Converting Recurring Decimals to Fractions

Here we will learn about converting recurring decimals to fractions including how to define a recurring decimal.

There are also converting recurring decimals to fractions worksheets based on Edexcel, AQA and OCR exam questions, along with further guidance on where to go next if you’re still stuck.

What is converting recurring decimals to fractions?

Converting recurring decimals to fractions is representing a recurring decimal as a fraction without changing its value.

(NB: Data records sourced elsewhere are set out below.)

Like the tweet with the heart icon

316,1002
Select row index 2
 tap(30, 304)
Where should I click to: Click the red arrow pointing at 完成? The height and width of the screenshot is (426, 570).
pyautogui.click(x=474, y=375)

A recurring decimal is a decimal number that has a digit (or group of digits) that repeats forever. The part that repeats can also be shown by placing dots over the first and last digits of the repeating pattern.

E.g.

\[\begin{aligned} &0 . \dot{3} = 0.333333… \\\\ &0 . \dot{2}\dot{4} = 0.24242424… \\\\ &0 . \dot{1}\dot{2}\dot{3} = 0.123123123… \end{aligned}\]

are all recurring decimals

What is converting recurring decimals to fractions?

What is converting recurring decimals to fractions?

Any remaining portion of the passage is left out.